The lobby was lovely, with an understated elegance

 Next was a walk through the countryside, passing St. Mawes Castle on the way

We took the path along the sea, passing beautiful homes and huge hydrangea bushes

I loved the lush hydrangeas against sparkling Falmouth Bay

As the afternoon wore on, more sailboats began to appear -- another painting

We opened this gate

Leading into a neighboring field where we had a lovely walk

We retraced our steps back to this hydrangea-lined lane leading to the castle

 We bought a ticket and went on the tour

St. Mawes Castle is known as Henry VIII's most picturesque fortress. Built in the sixteenth-century, it was one of the king's defenses against European invaders.

 It's hard to beat a castle on the water; the views were incredible!

The flag was flying

There were cannons

Narrow stairwells

A clover-leaf design

And tiny doors

We walked through the gun rooms, governor's quarters, barracks and kitchen.

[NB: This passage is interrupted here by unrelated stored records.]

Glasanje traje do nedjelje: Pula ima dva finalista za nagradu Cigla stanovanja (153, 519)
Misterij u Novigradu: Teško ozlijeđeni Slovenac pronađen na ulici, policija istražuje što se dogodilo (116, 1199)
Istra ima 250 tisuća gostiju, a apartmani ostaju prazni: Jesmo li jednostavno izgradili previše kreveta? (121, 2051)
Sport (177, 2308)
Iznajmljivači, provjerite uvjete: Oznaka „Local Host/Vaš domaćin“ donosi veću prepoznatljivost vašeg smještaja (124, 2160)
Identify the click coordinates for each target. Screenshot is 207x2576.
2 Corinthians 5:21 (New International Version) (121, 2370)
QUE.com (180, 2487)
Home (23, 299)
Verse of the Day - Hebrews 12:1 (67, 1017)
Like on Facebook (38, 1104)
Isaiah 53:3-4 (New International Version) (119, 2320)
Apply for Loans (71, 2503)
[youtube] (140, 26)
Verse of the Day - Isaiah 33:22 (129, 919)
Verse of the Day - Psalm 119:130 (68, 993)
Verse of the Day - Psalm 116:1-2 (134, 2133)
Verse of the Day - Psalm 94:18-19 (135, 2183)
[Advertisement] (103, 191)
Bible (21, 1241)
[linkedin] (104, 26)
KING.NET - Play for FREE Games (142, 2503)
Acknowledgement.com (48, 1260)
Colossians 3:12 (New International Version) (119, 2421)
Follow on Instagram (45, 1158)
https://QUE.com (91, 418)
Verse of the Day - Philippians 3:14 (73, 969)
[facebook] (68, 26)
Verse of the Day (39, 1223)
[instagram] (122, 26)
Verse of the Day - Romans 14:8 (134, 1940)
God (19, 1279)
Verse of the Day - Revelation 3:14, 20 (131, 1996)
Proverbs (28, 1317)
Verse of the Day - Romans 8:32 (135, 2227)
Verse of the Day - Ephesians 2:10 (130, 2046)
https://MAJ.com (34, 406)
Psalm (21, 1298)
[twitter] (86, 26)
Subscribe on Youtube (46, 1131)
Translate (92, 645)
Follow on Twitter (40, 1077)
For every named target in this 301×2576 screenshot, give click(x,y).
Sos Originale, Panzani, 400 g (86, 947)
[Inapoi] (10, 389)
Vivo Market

So far Cornwall was proving to be deeply atmospheric. Between the castle, the ancient stone walls, diminutive cottages, seagulls, foghorns, blue skies, puffy clouds, sparkling water and sailboats, this was a magical place. It was easy to imagine a writer or an artist coming here for inspiration.


The next day we went to St. Ives which is about an hour away. We were headed to the Tate St. Ives and the Barbara Hepworth Museum to see the art. I was also hoping to get a glimpse of Virginia Woolf's lighthouse. The drive was lovely through narrow and winding roads bordered by hedgerows. We passed miles of untouched green countryside that looked as if it were out of a Thomas Hardy novel.

We took a ferry across the River Fall which we were told is very deep. This is the view from the car. We continued driving on the famously narrow Cornish roads, finally arriving at beautiful St. Ives.

St. Ives

St. Ives is a port and resort area that was the center of the fishing industry in the 19th-century. It was also a gathering spot for artists who were inspired by the beautiful light. Today it continues to be a community for artists and art lovers.

The Tate Gallery in London opened a small branch here. This beautiful little museum is a beacon of modern art with a breathtaking setting right across from Porthminster beach. If you go, be sure to take a leisurely stroll through the museum and then visit the cafe on the top floor to enjoy the panoramic ocean views.

Barbara Hepworth Museum

Our next stop was The Barbara Hepworth Museum and Sculpture Garden. It is located in her home in St. Ives. She was a sculptor at the center of the mid-20th-century arts scene in this Cornish town. Her art is beautiful and fits so perfectly in this space. We walked through several rooms containing her abstract works.

The lush garden contains some of her larger works

It was a lovely place to linger

Each piece is enhanced by the garden setting

The charming town of St. Ives

The town of St. Ives is a warren of little streets lined with tall and narrow buildings, a very pretty church, candy stores, an excellent book store, a war memorial, and little gardens. Everywhere you look you can catch a glimpse of the stunning seaside.

Some Cornish Specialties

Sea Salt is a wonderful gear store with everything you might need for the inclement weather

The St. Ives church with its pots of flowers and a glimpse of the ocean

The war memorial

 We even spotted Virginia Woolf's lighthouse before leaving!

 Is there a place that has cast its spell on you? And can you imagine it inspiring writers and artists?